Al Zawahiri è il successore di Osama Bin Laden, ucciso dalle forze speciali americane durante un raid a Abbottabad in Pakistan il 2 maggio 2011. E come allora ci si chiedeva come facesse Bin Laden a vivere indisturbato a poche centinaia di metri da un’accademia militare pachistana, oggi ci si chiede: quale livello di protezione avevano assicurato i talebani afghani al capo di Al Qaeda per consentirgli di nascondersi proprio a Kabul?
Secondo le prime indiscrezioni con Al Zawahiri sarebbe stato ucciso anche il figlio di Sirajuddin Haqqani, ministro degli interni afghano, in passato ricercato per terrorismo dagli Usa. In teoria i talebani negli accordi di Doha avevano garantito agli americani la piena collaborazione contro i gruppi terroristici in cambio del ritiro delle truppe, quindi adesso i casi sono due.
O al Zawahiri è arrivato a Kabul grazie alla protezione dei talebani oppure lo ha fatto di nascosto. La prima ipotesi è la più probabile perché i talebani hanno rapporti di lunga data con Al Qaeda e negli ultimi anni moltissimi capi di medio e alto livello sono stati trovati e uccisi in Afghanistan, prima che il paese cadesse sotto il controllo dei guerriglieri islamisti.
L’attacco con i droni
La risposta potrebbe essere anche un misto della prima e della seconda ipotesi, perché i talebani non sono un blocco singolo e ci sono diverse fazioni in lotta tra loro – una fazione potrebbe aver portato al Zawahiri a Kabul contro il volere di altre fazioni.

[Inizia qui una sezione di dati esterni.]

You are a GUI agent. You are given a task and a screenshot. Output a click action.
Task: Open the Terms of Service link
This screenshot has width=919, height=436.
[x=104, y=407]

Da un anno i talebani sono impegnati in una campagna di pubbliche relazioni per far accettare alla comunità internazionale il proprio governo come legittimo, ma questa pretesa si scontra con la realtà: le ragazze non possono frequentare le scuole e adesso il capo di un’organizzazione terroristica è stato trovato dagli americani a Kabul.
Il fatto che gli americani abbiano scelto di bombardare con un drone rende improbabile l’idea di un possibile accordo sottobanco tra americani e talebani per tradire Zawahiri, altrimenti gli americani avrebbero fatto intervenire le truppe speciali come nei raid per uccidere Bin Laden oppure il capo dello Stato islamico, Abu Bakr al Baghdadi.
Il drone ha colpito, secondo le prime testimonianze, alle sei del mattino di sabato e avrebbe ucciso due persone. Si tratta di un raro esempio di operazione antiterrorismo cosiddetta “over the horizon”, nel senso che gli americani non sono più in Afghanistan e quindi devono colpire “da oltre l’orizzonte”, quindi dalle basi nel Golfo lontane molte ore di volo, con tutti gli svantaggi che ne derivano. Al Zawahiri era la guida senza più carisma di un’organizzazione che era ormai debole al centro e più forte in alcune sue divisioni all’estero, come nel Mali, in Somalia e in Siria.
Adesso in linea di successione c’è Saif al Adel, sessant’anni, ex colonnello delle forze speciali egiziane diventato veterano di Al Qaeda.
L’ultima cosa che si sa di lui è che era agli arresti domiciliari in Iran, ma il regime iraniano potrebbe averlo lasciato libero da tempo – perché al Adel potrebbe essere più dannoso agli interessi americani se lasciato in grado di riorganizzare il suo gruppo. Ma la catena di comando di Al Qaeda è opaca e qualcun altro potrebbe essere già stato designato come successore, senza che la notizia sia filtrata – per ora – fino al pubblico.